If the system has a sufficient size, those software modules are likely not maintained by one single team. Usually, multiple teams work together and often separate their areas of responsibility by allocating specific modules to certain teams. The structure of the software system and the communication structure between the development teams mirror each other, as I have elaborated in “The Homomorphic Force: When Software and Team Structures Reinforce Each Other”.
In that article, I also discussed how carefully crafting explicit cross-team communication channels along with technical communication plays a crucial role in aligning teams to the system’s structure:
If you have decoupled development teams, make sure to decouple the modules themselves as well. Use technical patterns like asynchronous communication, independently deployable services, and decentralized data storage. Use communication patterns to decouple teams. Co-locate teams that need to work tighter together and actively separate teams that don’t. Make sure that only the communication channels that are necessary due to product dependencies are the ones being actively used. Not all communication is good; what we want is focused communication between specific teams.
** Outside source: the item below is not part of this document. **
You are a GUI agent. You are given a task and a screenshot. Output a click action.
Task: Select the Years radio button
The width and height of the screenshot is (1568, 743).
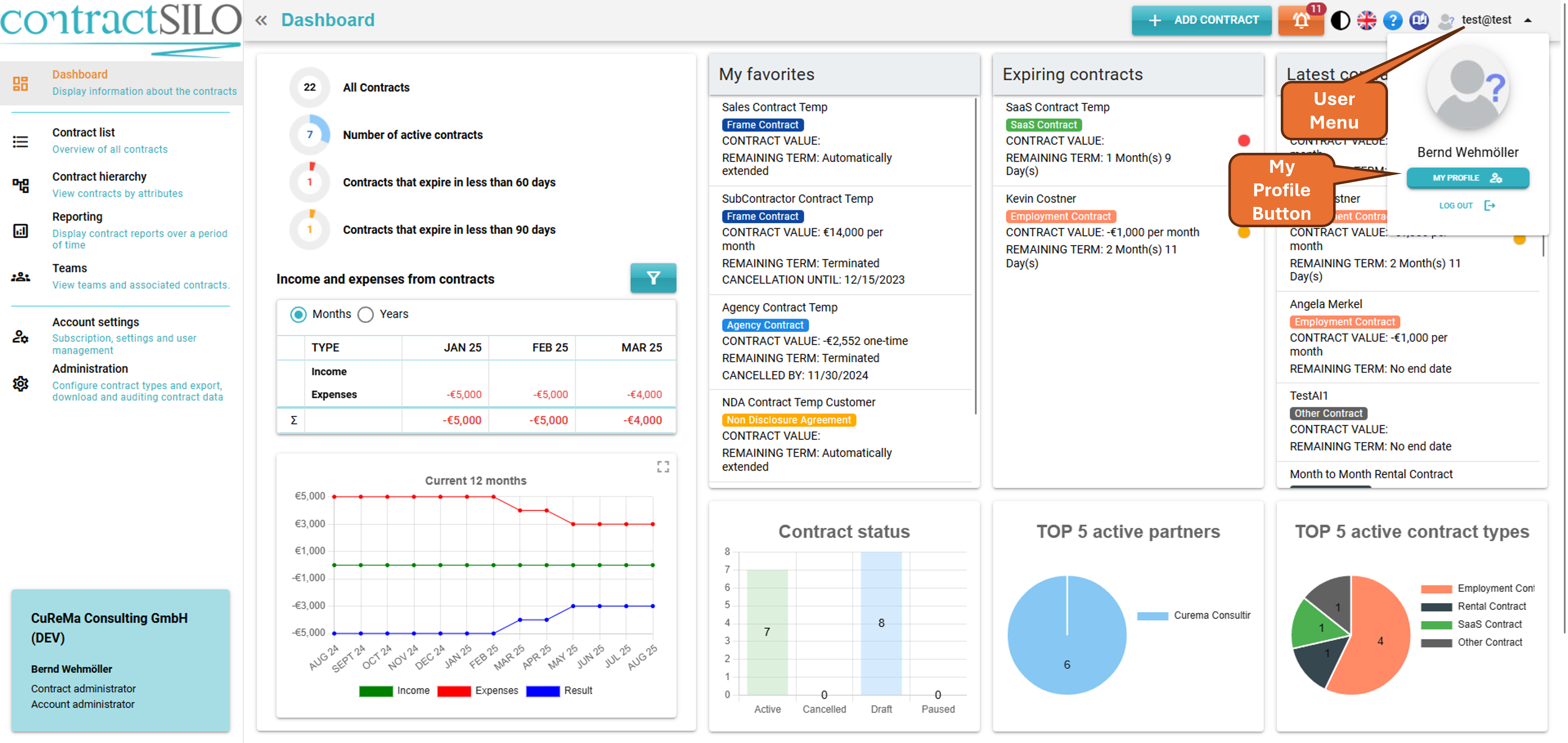click(x=366, y=315)
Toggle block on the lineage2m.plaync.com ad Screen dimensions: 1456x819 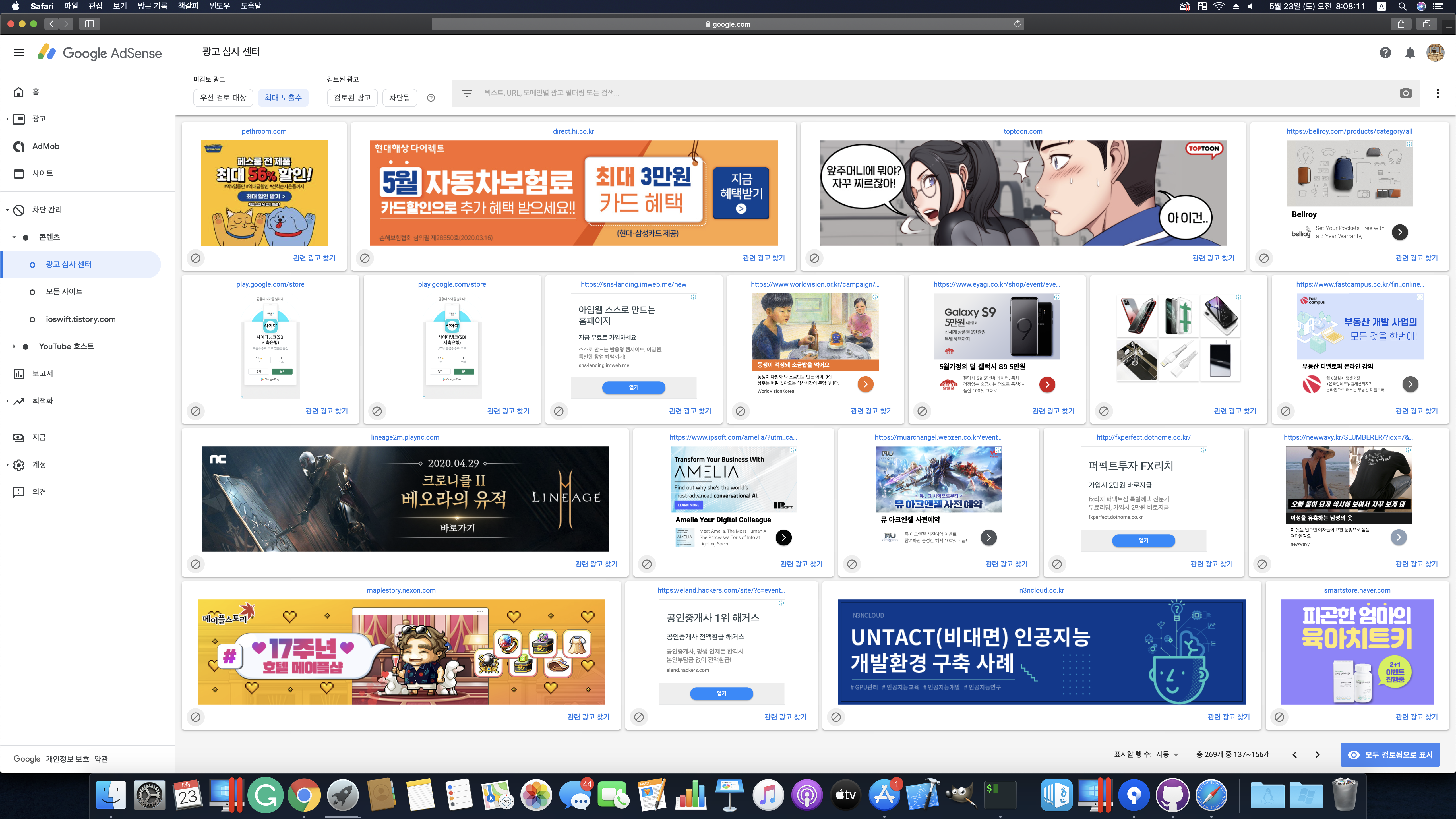196,564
However, as we have many tools to describe technical cross-module communication (like OpenAPI or EventCatalog), we barely have any tools to describe social cross-team communication. A few years back, while reading the book Team Topologies, I discovered Team APIs - a tool that helps us make those social communication channels more explicit.
What is a Team API?
By formulating a Team API, development teams can publish typical and deliberately designed interaction points for other teams. It contains everything about the team that other teams need to know to contact it and provides context to make interactions more productive. Usually, this means
describing what the team's responsibility is: what modules or features are they responsible for?
answering whether the team provides value to end-users or development teams (e.g. as a platform or enabling team)
listing what the team provides for other teams. This could be technical concerns like an API or social aspects such as consulting.
stating how to reach the team
describing what the team is currently working on and what other teams it relies on to achieve its goals.
The following figure shows an example of a Team API for a hypothetical development team at a music streaming service. It is based on the "Team API Template".
Conclusion
Defining technical communication explicitly is crucial. Social communication lacks the same methodological profoundness and toolchain. Team APIs are an effective solution to make team responsibility and cross-team communication more transparent and explicit.